Patients in the obesity group also had the highest rates of left-ventricular outflow tract (LVOT) obstruction at rest or via the Valsalva maneuver: 32.4% compared with 20.9% in the normal weight group and 25.5% in the preobesity group. Surgery (septal myectomy, alcohol septal ablation, or both) was also most often recommended to correct LVOT in obese and preobese patients (31.7% and 21.7%) than in the normal-weight group (16.3%). Left ventricular ejection fraction, however, was comparable across the 3 groups.

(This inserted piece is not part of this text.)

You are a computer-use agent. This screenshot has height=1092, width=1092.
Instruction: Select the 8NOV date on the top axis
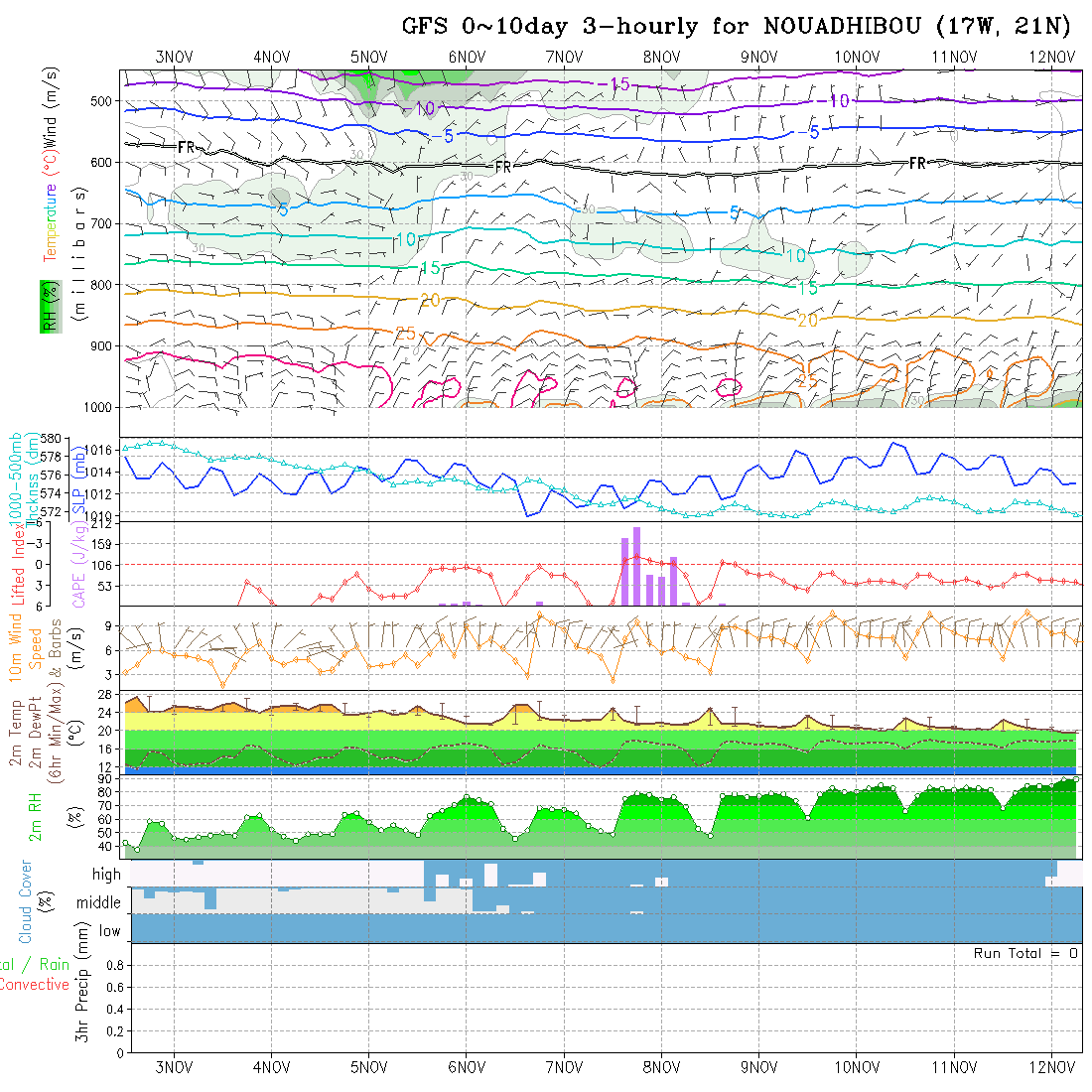pos(661,57)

“When assessing the individual causes of death, no difference was found in all-cause mortality, cardiovascular mortality, or the ventricular arrhythmic composite end point based on BMI class,” the authors stated. “[However], obesity was independently associated with overall disease progression, irrespective of other well-known factors, such as age, sex, left atrial size, LVOT obstruction, and genotype.”

Going forward, they propose longitudinal studies with longer follow-up. For example, the phase 3 EXPLORER-HCM trial, from MyoKardia, is investigating the use of mavacamten versus placebo in patients with hypertrophic cardiomyopathy for improvements in symptoms and function.

They also stress the importance of an individualized approach to prevent obesity in the long term that covers the following areas:
  1. Low- to moderate-intensity exercise programs to enhance physical functioning and weight control
  2. Comorbidity (hypertension, diabetes, coronary artery disease) treatment and prevention
  3. Nutritional counseling
  4. Modifiable CV risk factors
  5. Psychosocial adjustment
  6. The possibility of bariatric surgery for patients classified as morbidly obese
Reference

Fumagalli C, Maurizi N, Day SM, et al. Association of obesity with adverse long-term outcomes in hypertrophic cardiomyopathy. JAMA Cardiol. 2020;5(1):65-72. doi: 10.1001/jamacardio.2019.4268.